## What to produce
Go through the entries below and say how many lines hold the word "price". Nothing else is needed.

[Start of section]

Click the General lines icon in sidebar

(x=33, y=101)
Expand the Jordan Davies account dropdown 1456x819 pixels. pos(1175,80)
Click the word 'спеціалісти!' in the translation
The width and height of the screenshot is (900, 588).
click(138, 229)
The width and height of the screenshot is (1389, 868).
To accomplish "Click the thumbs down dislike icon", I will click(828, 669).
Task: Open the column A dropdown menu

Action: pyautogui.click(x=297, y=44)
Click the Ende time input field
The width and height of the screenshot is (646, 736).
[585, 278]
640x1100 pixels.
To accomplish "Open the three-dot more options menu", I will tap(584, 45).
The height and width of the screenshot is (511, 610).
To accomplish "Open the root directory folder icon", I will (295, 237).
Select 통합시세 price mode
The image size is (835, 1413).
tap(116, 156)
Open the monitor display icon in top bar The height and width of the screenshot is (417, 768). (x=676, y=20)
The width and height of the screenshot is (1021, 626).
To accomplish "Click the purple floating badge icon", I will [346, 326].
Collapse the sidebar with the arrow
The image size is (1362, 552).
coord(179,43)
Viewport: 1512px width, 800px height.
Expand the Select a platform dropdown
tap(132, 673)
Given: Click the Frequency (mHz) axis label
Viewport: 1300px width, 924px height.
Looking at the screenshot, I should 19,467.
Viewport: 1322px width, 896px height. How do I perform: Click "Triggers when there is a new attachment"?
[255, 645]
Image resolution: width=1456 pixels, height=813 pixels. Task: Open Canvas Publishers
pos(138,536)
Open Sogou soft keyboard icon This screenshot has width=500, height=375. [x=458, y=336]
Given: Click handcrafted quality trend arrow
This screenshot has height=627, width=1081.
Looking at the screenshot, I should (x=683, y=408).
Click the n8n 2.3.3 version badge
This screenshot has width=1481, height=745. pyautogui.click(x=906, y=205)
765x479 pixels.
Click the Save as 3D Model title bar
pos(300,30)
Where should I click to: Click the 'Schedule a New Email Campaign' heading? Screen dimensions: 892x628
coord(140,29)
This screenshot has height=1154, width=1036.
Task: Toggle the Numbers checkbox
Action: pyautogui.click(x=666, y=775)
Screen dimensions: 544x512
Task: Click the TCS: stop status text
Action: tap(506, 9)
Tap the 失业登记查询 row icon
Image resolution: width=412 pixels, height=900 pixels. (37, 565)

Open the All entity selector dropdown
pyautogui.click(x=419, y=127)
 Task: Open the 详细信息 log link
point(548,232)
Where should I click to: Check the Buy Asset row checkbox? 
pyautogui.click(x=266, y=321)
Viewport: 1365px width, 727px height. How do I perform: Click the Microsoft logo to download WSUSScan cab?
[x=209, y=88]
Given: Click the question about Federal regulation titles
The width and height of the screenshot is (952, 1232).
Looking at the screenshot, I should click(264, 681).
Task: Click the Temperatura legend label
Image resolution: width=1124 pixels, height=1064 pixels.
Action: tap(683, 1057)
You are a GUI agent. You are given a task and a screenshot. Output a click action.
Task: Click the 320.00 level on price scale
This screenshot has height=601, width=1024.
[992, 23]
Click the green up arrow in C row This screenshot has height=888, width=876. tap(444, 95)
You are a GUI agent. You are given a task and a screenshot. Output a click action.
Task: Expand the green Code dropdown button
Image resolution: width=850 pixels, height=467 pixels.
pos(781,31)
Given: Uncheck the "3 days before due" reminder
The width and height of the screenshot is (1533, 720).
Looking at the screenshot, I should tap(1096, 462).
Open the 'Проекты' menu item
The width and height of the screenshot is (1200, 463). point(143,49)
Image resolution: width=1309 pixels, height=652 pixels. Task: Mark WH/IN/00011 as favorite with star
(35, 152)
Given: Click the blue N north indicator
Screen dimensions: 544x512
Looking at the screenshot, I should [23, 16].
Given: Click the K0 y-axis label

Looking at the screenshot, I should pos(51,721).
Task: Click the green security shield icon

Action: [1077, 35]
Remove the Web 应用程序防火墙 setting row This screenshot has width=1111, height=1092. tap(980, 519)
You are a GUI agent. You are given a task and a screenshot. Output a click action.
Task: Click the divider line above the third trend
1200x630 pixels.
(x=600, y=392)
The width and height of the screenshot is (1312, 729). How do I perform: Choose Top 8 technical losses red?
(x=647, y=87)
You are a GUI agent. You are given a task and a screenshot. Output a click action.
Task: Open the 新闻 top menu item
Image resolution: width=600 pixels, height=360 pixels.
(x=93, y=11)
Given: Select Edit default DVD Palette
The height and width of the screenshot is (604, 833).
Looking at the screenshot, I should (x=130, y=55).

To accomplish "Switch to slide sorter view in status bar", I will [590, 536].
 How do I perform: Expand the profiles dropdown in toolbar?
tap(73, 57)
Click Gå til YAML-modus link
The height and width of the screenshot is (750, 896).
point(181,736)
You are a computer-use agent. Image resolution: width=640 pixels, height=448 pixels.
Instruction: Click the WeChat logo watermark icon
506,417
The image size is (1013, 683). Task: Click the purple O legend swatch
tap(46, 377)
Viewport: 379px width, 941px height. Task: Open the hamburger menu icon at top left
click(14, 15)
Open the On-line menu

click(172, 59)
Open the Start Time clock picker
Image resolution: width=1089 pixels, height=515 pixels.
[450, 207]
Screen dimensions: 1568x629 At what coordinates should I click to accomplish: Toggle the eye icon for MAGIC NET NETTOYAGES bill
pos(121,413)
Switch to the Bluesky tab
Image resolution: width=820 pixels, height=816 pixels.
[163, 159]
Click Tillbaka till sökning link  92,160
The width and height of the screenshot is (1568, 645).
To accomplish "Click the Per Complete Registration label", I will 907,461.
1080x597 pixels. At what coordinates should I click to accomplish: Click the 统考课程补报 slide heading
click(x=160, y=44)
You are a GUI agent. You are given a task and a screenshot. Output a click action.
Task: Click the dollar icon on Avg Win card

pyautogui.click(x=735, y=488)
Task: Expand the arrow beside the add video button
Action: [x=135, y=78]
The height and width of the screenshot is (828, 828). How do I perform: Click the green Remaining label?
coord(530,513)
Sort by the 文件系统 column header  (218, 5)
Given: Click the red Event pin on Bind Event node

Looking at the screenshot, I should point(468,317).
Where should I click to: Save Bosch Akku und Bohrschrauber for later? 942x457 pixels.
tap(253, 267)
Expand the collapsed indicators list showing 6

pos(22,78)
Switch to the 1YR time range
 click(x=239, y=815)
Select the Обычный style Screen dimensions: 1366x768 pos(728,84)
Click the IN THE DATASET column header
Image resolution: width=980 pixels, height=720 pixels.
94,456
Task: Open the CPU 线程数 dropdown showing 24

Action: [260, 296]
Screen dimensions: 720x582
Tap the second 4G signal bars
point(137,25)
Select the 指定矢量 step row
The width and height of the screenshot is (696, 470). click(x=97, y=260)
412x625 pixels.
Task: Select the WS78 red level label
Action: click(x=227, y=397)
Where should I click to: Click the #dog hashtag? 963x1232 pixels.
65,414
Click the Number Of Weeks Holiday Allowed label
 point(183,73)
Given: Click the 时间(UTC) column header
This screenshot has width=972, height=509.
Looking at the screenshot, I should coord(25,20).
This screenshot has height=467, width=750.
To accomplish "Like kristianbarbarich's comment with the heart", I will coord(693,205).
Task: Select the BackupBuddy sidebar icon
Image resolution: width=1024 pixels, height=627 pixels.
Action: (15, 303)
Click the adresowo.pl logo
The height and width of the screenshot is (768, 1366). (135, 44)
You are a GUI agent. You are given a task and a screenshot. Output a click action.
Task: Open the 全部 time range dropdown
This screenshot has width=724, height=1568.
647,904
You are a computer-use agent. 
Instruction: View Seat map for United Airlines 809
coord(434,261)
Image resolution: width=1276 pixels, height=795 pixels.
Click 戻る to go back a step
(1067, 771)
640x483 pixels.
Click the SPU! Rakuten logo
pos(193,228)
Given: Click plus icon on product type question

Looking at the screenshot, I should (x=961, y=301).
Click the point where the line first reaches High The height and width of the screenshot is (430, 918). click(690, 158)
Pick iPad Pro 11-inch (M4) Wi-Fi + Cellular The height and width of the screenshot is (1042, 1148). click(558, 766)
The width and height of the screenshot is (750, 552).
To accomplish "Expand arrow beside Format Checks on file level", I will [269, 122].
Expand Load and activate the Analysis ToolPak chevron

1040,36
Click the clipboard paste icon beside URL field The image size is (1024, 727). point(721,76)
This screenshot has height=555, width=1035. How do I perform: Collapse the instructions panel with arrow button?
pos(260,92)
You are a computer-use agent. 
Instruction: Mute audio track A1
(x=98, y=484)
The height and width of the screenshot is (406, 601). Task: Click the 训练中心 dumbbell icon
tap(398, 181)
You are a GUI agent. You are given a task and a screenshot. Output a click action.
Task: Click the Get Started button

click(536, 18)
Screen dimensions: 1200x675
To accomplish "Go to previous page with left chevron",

[End of section]

## Solution to this problem
2